* SOURCE
/---

So here's where I'm at now, this turned out to be a larger than expected project. Im also pulling whatever the grass/weed is by hand now too everywhere I see it and filling in with garden soil.

I'm filling all the Pro Plugger holes with soil as well. Hopefully this area will look like the rest of the lawn soon enough!

LOTS of holes left to fill!

Question - should i lightly fill in the areas around the new plugs with soil too?


----------



## Kustrud (Jun 23, 2017)

Finished up tonight! Here it is, now the waiting begins!

Should I mow over the plugs or mow around those areas while I'm waiting for them to grow in?


----------



## BenC (Mar 27, 2018)

I just mowed my zoysia plugs for the first time a week ago, and I swear they've Run and tacked more in the last week than they had in the month prior. I think mowing helps...


----------



## TN Hawkeye (May 7, 2018)

BenC said:


> I just mowed my zoysia plugs for the first time a week ago, and I swear they've Run and tacked more in the last week than they had in the month prior. I think mowing helps...


I don't know much about Zoysia but mowing can cause lateral growth with Bermuda.


----------



## ken-n-nancy (Jul 25, 2017)

Kustrud said:


> Question - should i lightly fill in the areas around the new plugs with soil too?


Yes. You don't want the plug to be "loose" in the hole, or the increased soil surface area will cause the plug to dry out too quickly and potentially kill the grass in the plug. (Well, at least if it were KBG you'd want to keep the roots in the plug from drying out - does anything kill Bermuda?!?)

\---

* EXERCISE INSTRUCTIONS
Write out everything in the lawn plug thread from "I'm filling all" down to "the waiting begins!", word for word.

* RECORD EXTRACTS
/---

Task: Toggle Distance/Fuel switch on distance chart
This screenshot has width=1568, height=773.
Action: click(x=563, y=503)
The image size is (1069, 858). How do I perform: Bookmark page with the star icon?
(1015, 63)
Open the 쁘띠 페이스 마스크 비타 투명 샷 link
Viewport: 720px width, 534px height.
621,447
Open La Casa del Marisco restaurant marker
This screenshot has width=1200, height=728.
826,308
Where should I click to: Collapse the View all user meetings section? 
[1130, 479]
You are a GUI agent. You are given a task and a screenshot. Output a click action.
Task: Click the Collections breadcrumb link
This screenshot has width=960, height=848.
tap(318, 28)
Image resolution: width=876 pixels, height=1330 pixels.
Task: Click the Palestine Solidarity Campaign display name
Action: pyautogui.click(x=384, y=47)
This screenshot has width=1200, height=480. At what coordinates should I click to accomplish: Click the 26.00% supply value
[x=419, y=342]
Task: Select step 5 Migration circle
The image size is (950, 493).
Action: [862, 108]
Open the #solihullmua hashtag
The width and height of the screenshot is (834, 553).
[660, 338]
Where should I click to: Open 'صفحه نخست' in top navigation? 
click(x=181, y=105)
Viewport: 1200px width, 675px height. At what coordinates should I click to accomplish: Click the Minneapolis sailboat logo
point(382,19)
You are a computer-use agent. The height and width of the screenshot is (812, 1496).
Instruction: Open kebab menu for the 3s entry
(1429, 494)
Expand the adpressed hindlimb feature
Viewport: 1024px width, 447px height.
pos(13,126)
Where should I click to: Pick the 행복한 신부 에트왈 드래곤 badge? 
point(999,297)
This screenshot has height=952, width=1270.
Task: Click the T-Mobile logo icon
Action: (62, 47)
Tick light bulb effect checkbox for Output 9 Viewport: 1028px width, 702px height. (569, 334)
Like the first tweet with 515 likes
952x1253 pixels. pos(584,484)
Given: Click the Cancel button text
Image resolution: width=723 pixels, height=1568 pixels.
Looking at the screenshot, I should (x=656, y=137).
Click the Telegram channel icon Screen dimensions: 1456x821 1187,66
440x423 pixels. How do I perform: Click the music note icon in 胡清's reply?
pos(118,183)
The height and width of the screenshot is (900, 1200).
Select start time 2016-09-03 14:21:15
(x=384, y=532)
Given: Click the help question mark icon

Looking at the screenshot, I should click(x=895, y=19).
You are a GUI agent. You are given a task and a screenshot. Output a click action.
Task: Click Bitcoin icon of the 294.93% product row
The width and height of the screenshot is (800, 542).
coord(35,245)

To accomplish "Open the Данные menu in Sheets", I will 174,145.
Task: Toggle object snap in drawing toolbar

\---

* COMPLETED EXERCISE
I'm filling all the Pro Plugger holes with soil as well. Hopefully this area will look like the rest of the lawn soon enough!

LOTS of holes left to fill!

Question - should i lightly fill in the areas around the new plugs with soil too?


----------



## Kustrud (Jun 23, 2017)

Finished up tonight! Here it is, now the waiting begins!